= Beginning of Section =

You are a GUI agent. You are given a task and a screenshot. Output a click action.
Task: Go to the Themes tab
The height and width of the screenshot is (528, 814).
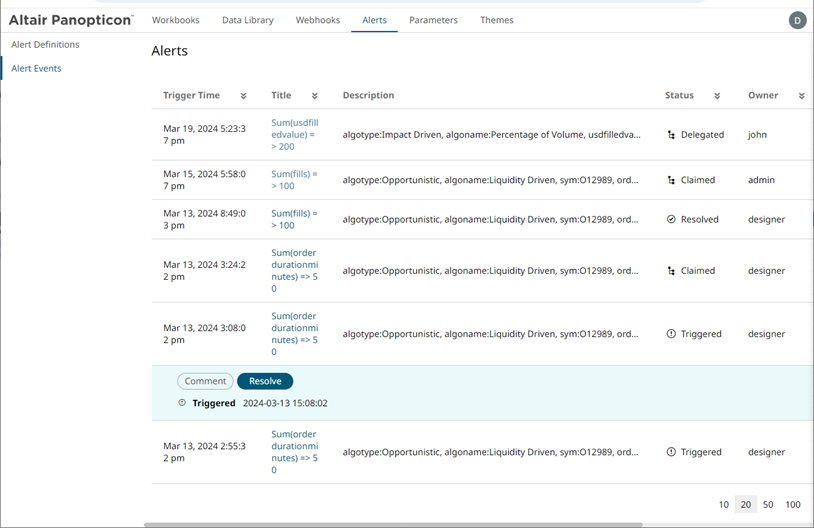point(496,20)
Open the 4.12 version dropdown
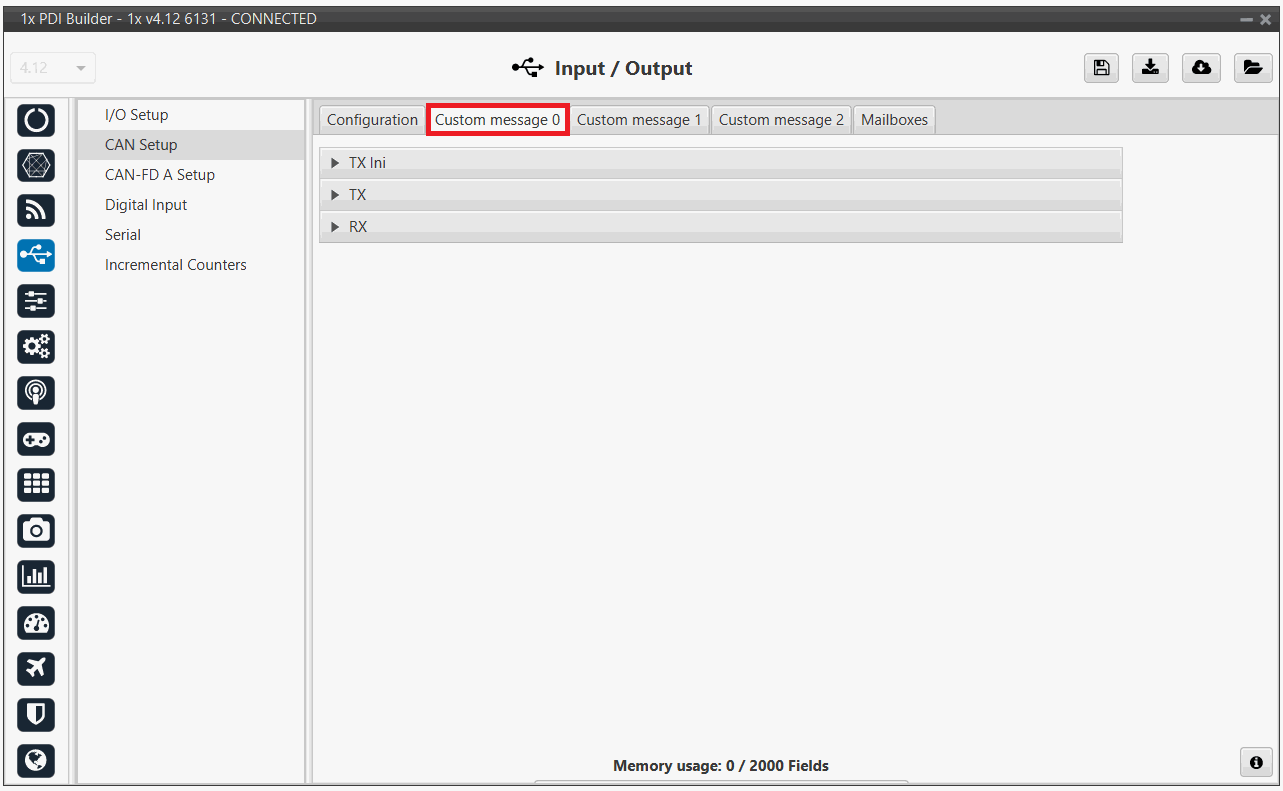1283x791 pixels. [x=53, y=68]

= End of Section =

:: What the task requires ::
Look above for the line containing "The height and"; output that line and all lines after it through the last one exactly, without the pictures.

:: Task output ::
The height and width of the screenshot is (528, 814).
point(496,20)
Open the 4.12 version dropdown
1283x791 pixels. [x=53, y=68]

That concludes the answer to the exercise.